Data extracts below:
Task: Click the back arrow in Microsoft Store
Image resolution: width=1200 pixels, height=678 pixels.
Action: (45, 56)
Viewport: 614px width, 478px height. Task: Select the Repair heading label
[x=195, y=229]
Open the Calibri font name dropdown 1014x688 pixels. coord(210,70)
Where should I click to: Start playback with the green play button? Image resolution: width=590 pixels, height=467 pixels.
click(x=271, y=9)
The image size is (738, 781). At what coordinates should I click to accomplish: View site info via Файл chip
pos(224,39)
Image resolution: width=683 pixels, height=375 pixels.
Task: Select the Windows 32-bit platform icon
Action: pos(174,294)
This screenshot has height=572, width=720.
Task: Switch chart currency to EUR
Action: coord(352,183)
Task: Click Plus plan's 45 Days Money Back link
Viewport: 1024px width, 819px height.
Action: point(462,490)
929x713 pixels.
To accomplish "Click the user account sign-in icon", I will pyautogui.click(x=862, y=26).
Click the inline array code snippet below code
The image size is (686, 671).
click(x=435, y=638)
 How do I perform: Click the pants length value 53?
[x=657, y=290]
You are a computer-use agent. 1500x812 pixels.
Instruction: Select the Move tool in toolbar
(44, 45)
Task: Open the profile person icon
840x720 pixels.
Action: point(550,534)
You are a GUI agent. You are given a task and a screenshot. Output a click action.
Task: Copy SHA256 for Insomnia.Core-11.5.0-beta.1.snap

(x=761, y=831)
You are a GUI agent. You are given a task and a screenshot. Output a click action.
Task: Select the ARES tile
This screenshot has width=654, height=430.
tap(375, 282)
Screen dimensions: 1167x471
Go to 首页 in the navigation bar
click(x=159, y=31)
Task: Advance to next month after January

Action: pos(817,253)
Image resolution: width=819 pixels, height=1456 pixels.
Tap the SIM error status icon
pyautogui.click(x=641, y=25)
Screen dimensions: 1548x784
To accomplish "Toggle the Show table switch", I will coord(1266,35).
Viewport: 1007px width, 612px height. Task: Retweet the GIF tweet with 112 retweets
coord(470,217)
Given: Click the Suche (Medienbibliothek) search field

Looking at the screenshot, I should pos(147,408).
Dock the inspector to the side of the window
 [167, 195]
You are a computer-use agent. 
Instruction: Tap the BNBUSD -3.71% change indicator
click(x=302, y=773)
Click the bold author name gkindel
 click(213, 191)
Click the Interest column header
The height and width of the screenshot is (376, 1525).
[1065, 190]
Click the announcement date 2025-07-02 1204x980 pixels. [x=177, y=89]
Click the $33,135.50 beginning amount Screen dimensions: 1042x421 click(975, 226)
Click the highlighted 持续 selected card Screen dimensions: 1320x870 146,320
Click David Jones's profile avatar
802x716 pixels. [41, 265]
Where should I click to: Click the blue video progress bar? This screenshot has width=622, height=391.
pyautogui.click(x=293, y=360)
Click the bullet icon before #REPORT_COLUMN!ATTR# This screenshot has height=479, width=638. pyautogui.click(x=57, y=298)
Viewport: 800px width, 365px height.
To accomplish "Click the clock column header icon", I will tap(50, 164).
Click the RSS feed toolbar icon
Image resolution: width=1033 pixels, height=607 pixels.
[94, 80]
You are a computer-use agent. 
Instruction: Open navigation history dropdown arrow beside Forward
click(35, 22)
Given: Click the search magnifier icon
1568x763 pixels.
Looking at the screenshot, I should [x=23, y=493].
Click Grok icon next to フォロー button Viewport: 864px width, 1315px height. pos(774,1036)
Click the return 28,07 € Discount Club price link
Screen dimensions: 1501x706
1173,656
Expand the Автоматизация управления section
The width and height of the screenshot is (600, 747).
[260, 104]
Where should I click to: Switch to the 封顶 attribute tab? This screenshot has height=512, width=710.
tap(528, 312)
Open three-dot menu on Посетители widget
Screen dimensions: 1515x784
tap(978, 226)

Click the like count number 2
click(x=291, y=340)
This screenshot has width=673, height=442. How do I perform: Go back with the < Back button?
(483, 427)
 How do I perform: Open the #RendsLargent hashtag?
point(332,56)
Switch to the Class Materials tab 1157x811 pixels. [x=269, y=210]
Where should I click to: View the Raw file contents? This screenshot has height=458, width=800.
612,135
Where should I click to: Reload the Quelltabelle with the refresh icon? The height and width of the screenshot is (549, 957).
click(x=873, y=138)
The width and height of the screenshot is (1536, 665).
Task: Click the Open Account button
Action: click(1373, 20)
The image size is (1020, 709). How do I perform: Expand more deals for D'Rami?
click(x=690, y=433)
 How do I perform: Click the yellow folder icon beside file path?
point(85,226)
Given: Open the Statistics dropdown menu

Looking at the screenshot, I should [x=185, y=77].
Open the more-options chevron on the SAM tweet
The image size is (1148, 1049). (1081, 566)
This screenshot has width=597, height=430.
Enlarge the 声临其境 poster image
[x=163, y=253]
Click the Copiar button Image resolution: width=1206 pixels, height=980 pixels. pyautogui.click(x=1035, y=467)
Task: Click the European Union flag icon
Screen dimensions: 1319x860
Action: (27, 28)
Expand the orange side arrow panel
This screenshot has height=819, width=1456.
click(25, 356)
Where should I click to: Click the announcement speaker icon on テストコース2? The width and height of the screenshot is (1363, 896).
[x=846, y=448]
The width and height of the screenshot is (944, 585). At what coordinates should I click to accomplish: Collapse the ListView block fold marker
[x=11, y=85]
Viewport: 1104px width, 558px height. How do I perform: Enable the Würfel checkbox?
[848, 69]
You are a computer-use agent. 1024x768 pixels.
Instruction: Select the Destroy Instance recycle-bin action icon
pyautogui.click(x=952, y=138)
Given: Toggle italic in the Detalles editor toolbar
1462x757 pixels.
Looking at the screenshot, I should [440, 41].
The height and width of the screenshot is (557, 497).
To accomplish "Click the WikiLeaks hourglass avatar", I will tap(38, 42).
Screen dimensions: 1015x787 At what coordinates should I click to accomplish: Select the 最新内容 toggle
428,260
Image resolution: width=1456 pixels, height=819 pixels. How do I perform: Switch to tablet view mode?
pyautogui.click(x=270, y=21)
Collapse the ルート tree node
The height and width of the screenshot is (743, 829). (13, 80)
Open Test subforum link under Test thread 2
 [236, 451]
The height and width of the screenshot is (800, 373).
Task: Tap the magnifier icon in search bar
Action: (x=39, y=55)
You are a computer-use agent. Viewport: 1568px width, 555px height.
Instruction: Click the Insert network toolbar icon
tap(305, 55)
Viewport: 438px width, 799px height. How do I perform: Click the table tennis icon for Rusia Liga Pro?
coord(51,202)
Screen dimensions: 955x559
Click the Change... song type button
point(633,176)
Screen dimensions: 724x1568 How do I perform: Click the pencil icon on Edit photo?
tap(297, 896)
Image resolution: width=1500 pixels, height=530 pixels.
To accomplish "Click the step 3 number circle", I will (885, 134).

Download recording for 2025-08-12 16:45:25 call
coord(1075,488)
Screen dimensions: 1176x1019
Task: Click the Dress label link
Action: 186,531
End of Data extracts.
What is being asked => Please write the listing out again, matching each line exactly.

Result below =>
Task: Click the back arrow in Microsoft Store
Image resolution: width=1200 pixels, height=678 pixels.
Action: (45, 56)
Viewport: 614px width, 478px height. Task: Select the Repair heading label
[x=195, y=229]
Open the Calibri font name dropdown 1014x688 pixels. coord(210,70)
Where should I click to: Start playback with the green play button? Image resolution: width=590 pixels, height=467 pixels.
click(x=271, y=9)
The image size is (738, 781). At what coordinates should I click to accomplish: View site info via Файл chip
pos(224,39)
Image resolution: width=683 pixels, height=375 pixels.
Task: Select the Windows 32-bit platform icon
Action: pos(174,294)
This screenshot has height=572, width=720.
Task: Switch chart currency to EUR
Action: coord(352,183)
Task: Click Plus plan's 45 Days Money Back link
Viewport: 1024px width, 819px height.
Action: point(462,490)
929x713 pixels.
To accomplish "Click the user account sign-in icon", I will pyautogui.click(x=862, y=26).
Click the inline array code snippet below code
The image size is (686, 671).
click(x=435, y=638)
 How do I perform: Click the pants length value 53?
[x=657, y=290]
You are a computer-use agent. 1500x812 pixels.
Instruction: Select the Move tool in toolbar
(44, 45)
Task: Open the profile person icon
840x720 pixels.
Action: point(550,534)
You are a GUI agent. You are given a task and a screenshot. Output a click action.
Task: Copy SHA256 for Insomnia.Core-11.5.0-beta.1.snap

(x=761, y=831)
You are a GUI agent. You are given a task and a screenshot. Output a click action.
Task: Select the ARES tile
This screenshot has width=654, height=430.
tap(375, 282)
Screen dimensions: 1167x471
Go to 首页 in the navigation bar
click(x=159, y=31)
Task: Advance to next month after January

Action: pos(817,253)
Image resolution: width=819 pixels, height=1456 pixels.
Tap the SIM error status icon
pyautogui.click(x=641, y=25)
Screen dimensions: 1548x784
To accomplish "Toggle the Show table switch", I will coord(1266,35).
Viewport: 1007px width, 612px height. Task: Retweet the GIF tweet with 112 retweets
coord(470,217)
Given: Click the Suche (Medienbibliothek) search field

Looking at the screenshot, I should pos(147,408).
Dock the inspector to the side of the window
 [167, 195]
You are a computer-use agent. 
Instruction: Tap the BNBUSD -3.71% change indicator
click(x=302, y=773)
Click the bold author name gkindel
 click(213, 191)
Click the Interest column header
The height and width of the screenshot is (376, 1525).
[1065, 190]
Click the announcement date 2025-07-02 1204x980 pixels. [x=177, y=89]
Click the $33,135.50 beginning amount Screen dimensions: 1042x421 click(975, 226)
Click the highlighted 持续 selected card Screen dimensions: 1320x870 146,320
Click David Jones's profile avatar
802x716 pixels. [41, 265]
Where should I click to: Click the blue video progress bar? This screenshot has width=622, height=391.
pyautogui.click(x=293, y=360)
Click the bullet icon before #REPORT_COLUMN!ATTR# This screenshot has height=479, width=638. pyautogui.click(x=57, y=298)
Viewport: 800px width, 365px height.
To accomplish "Click the clock column header icon", I will tap(50, 164).
Click the RSS feed toolbar icon
Image resolution: width=1033 pixels, height=607 pixels.
[94, 80]
You are a computer-use agent. 
Instruction: Open navigation history dropdown arrow beside Forward
click(35, 22)
Given: Click the search magnifier icon
1568x763 pixels.
Looking at the screenshot, I should [x=23, y=493].
Click Grok icon next to フォロー button Viewport: 864px width, 1315px height. pos(774,1036)
Click the return 28,07 € Discount Club price link
Screen dimensions: 1501x706
1173,656
Expand the Автоматизация управления section
The width and height of the screenshot is (600, 747).
[260, 104]
Where should I click to: Switch to the 封顶 attribute tab? This screenshot has height=512, width=710.
tap(528, 312)
Open three-dot menu on Посетители widget
Screen dimensions: 1515x784
tap(978, 226)

Click the like count number 2
click(x=291, y=340)
This screenshot has width=673, height=442. How do I perform: Go back with the < Back button?
(483, 427)
 How do I perform: Open the #RendsLargent hashtag?
point(332,56)
Switch to the Class Materials tab 1157x811 pixels. [x=269, y=210]
Where should I click to: View the Raw file contents? This screenshot has height=458, width=800.
612,135
Where should I click to: Reload the Quelltabelle with the refresh icon? The height and width of the screenshot is (549, 957).
click(x=873, y=138)
The width and height of the screenshot is (1536, 665).
Task: Click the Open Account button
Action: click(1373, 20)
The image size is (1020, 709). How do I perform: Expand more deals for D'Rami?
click(x=690, y=433)
 How do I perform: Click the yellow folder icon beside file path?
point(85,226)
Given: Open the Statistics dropdown menu

Looking at the screenshot, I should [x=185, y=77].
Open the more-options chevron on the SAM tweet
The image size is (1148, 1049). (1081, 566)
This screenshot has width=597, height=430.
Enlarge the 声临其境 poster image
[x=163, y=253]
Click the Copiar button Image resolution: width=1206 pixels, height=980 pixels. pyautogui.click(x=1035, y=467)
Task: Click the European Union flag icon
Screen dimensions: 1319x860
Action: (27, 28)
Expand the orange side arrow panel
This screenshot has height=819, width=1456.
click(25, 356)
Where should I click to: Click the announcement speaker icon on テストコース2? The width and height of the screenshot is (1363, 896).
[x=846, y=448]
The width and height of the screenshot is (944, 585). At what coordinates should I click to accomplish: Collapse the ListView block fold marker
[x=11, y=85]
Viewport: 1104px width, 558px height. How do I perform: Enable the Würfel checkbox?
[848, 69]
You are a computer-use agent. 1024x768 pixels.
Instruction: Select the Destroy Instance recycle-bin action icon
pyautogui.click(x=952, y=138)
Given: Toggle italic in the Detalles editor toolbar
1462x757 pixels.
Looking at the screenshot, I should [440, 41].
The height and width of the screenshot is (557, 497).
To accomplish "Click the WikiLeaks hourglass avatar", I will tap(38, 42).
Screen dimensions: 1015x787 At what coordinates should I click to accomplish: Select the 最新内容 toggle
428,260
Image resolution: width=1456 pixels, height=819 pixels. How do I perform: Switch to tablet view mode?
pyautogui.click(x=270, y=21)
Collapse the ルート tree node
The height and width of the screenshot is (743, 829). (13, 80)
Open Test subforum link under Test thread 2
 [236, 451]
The height and width of the screenshot is (800, 373).
Task: Tap the magnifier icon in search bar
Action: (x=39, y=55)
You are a computer-use agent. Viewport: 1568px width, 555px height.
Instruction: Click the Insert network toolbar icon
tap(305, 55)
Viewport: 438px width, 799px height. How do I perform: Click the table tennis icon for Rusia Liga Pro?
coord(51,202)
Screen dimensions: 955x559
Click the Change... song type button
point(633,176)
Screen dimensions: 724x1568 How do I perform: Click the pencil icon on Edit photo?
tap(297, 896)
Image resolution: width=1500 pixels, height=530 pixels.
To accomplish "Click the step 3 number circle", I will (885, 134).

Download recording for 2025-08-12 16:45:25 call
coord(1075,488)
Screen dimensions: 1176x1019
Task: Click the Dress label link
Action: 186,531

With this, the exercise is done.